We have added some more recommendations in the latest version (third
paragraph from the end in Section 5.7).
> > 2) Sec 4.1.3: " Error code 2 means "Internal Server Error". The server MUST
> > respond with this error if it is unable to respond properly due to
> > an internal condition."
> > At least for this error, I think you need to specify what the client should do
> > on reception. Retry? Immediately? How often? Or wait for a while?
>
> Same reply as above.
>
> > ----------------------------------------------------------------------
> > COMMENT:
> > ----------------------------------------------------------------------
> >
> > In addition to Ben's discuss point on ports which I would also like to see the
> > answer to, one more question: My understanding is that the TCP port (123) for
> > NTP is not used and will likely never be used in future. Why are you not using
> > that port for NTS-KE, as NTS-KE is using TCP?
>
> As Harlan's reply to this comment indicates, there is WG consensus that
> NTS-KE should not use the TCP port reserved for NTP. It should also be
> noted that NTS-KE is not a protocol exclusively meant for NTP.
>
> > A couple more small questions:
> > 1) Sec 4.1.3:
> > "The Critical Bit MUST be set."
> > If you set the Critical Bit for error records, that would only mean that a
> > receiver could send another error in response to that error which again has the
> > critical bit set which then could cause another error, and it would go on
> > forever. Yes, this case should never happen as all its-ke implementations must
> > support error records but maybe it's safer to just not set the critical bit?
>
> An error record loop between client and server is impossible in NTS-KE
> for two reasons: First, error records are only allowed to be sent from
> server to client. Second, client and server only send a single request
> or response per NTS-KE session, see the first paragraph of Section 4.
>
> > 2) Sec 4.1.4: I don't really understand the idea of the Warning record. There
> > are no code points defined and there is no explanation given what this could be
> > used for. Especially what should a client do that received a warning? Why is
> > the error record not sufficient?
>
> According to Section 4.1.4, a client which receives a warning code it
> does not recognize MUST treat it as an error. The warning record type is
> envisaged for future applications and experimental use. By creating a
> "Network Time Security Warning Codes" registry, adding warning codes as
> needed in the future is significantly simplified.
>
> > 3) Sec 4.1.5: " If the NTS Next Protocol Negotiation record offers Protocol
> > ID 0 (for
> > NTPv4), then this record MUST be included exactly once. "
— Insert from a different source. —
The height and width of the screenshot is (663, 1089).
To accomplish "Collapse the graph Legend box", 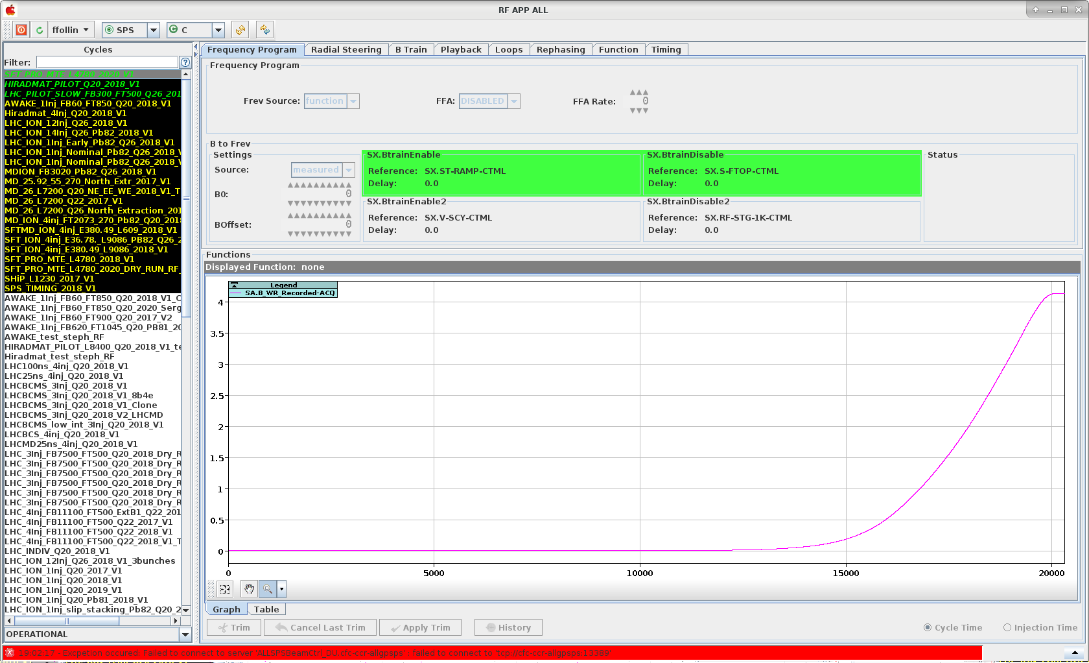I will click(x=235, y=285).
> > In this case, I guess the critical bit should/MUST be also set to 1?
>
> The reason for why the AEAD Algorithm Negotiation critical bit MAY be
> set, instead of SHOULD/MUST, is to ensure compatibility with future
> protocols which use NTS-KE, but not the AEAD Algorithm Negotiation record.
>
> As an example, consider a hypothetical future Hyper Rocket Toaster Time
> Transfer Protocol (HRTTTP) which uses NTS-KE, but utilizes some
> different (and currently undefined records). A client that performs a
> handshake with an NTS-KE server which only supports HRTTTP may send
> multiple protocol IDs in the NTS Next Protocol Negotiation record. If
> the client, for example, sends protocol ID 0 (NTPv4) and the protocol ID
> for HRTTTP, it must include the required other records for both
> protocols. If the client sets the Critical Bit of the AEAD Algorithm
> Negotiation record in this case, the server MUST respond with error code
> 0 and the negotiation will fail, even though it is semantically correct
> and it would have been entirely possible for the server to successfully
> respond with HRTTTP cookies.
>
> > 4) Sec 5.7:
> > "1280 octets is
> > the minimum prescribed MTU for IPv6 and is in practice also safe for
> > avoiding IPv4 fragmentation. Nonetheless, senders SHOULD include
> > fewer cookies and placeholders than otherwise indicated if doing so
> > is necessary to prevent fragmentation."
> > RFC8085 says "For IPv4, EMTU_S is the smaller of 576 bytes and the
> > first-hop MTU [RFC1122]."
> > Maybe it would be appropriate to note that.
>
> This issue was brought up by Suresh in his AD review. We then elected to
> keep the current text as is, since it refers to the general case, rather
> than the strict requirements of RFC 1122.